-------- DATA RECORDS --------
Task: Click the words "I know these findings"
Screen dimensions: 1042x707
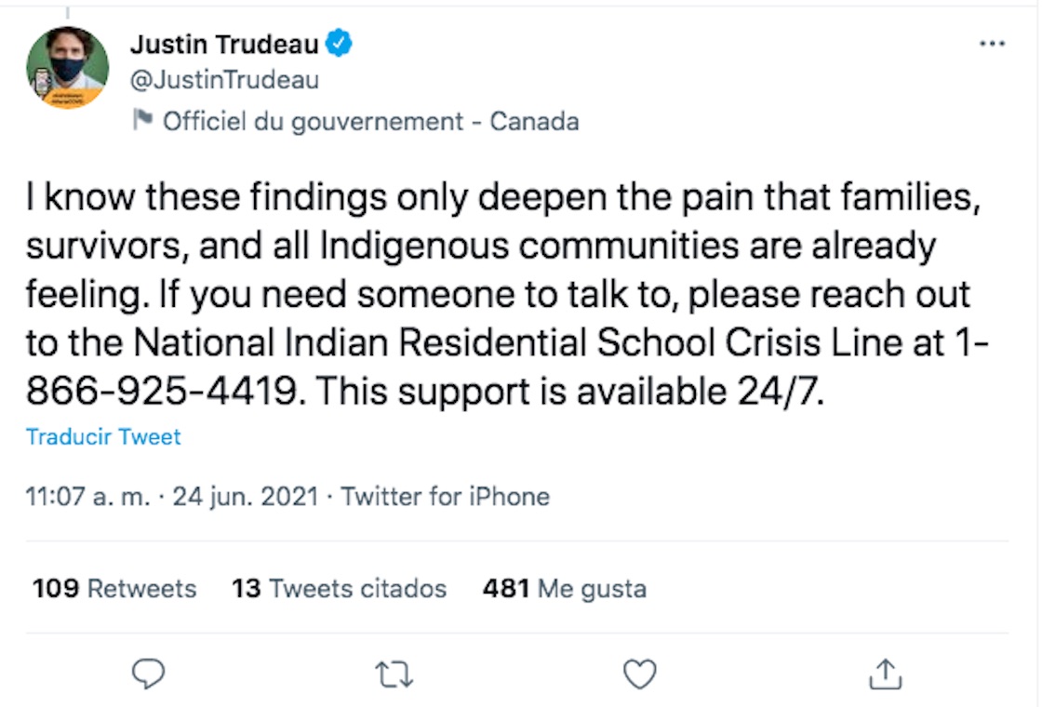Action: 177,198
--------
-------- DATA RECORDS --------
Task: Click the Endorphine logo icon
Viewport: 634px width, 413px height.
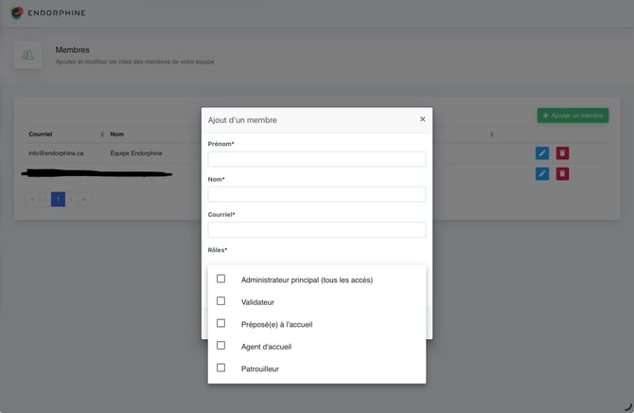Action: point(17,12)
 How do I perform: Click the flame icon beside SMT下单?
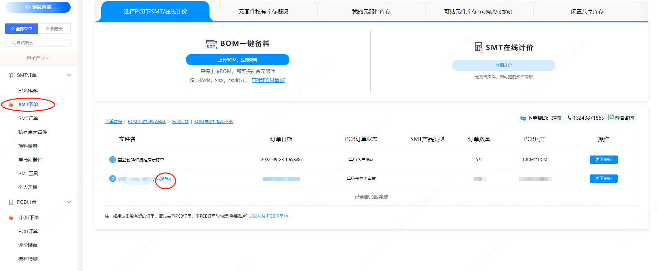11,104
--------
REQUIRED WORK — Looking at the records, state how many lines contain "Task" and write nothing besides that number.

RESPONSE — 2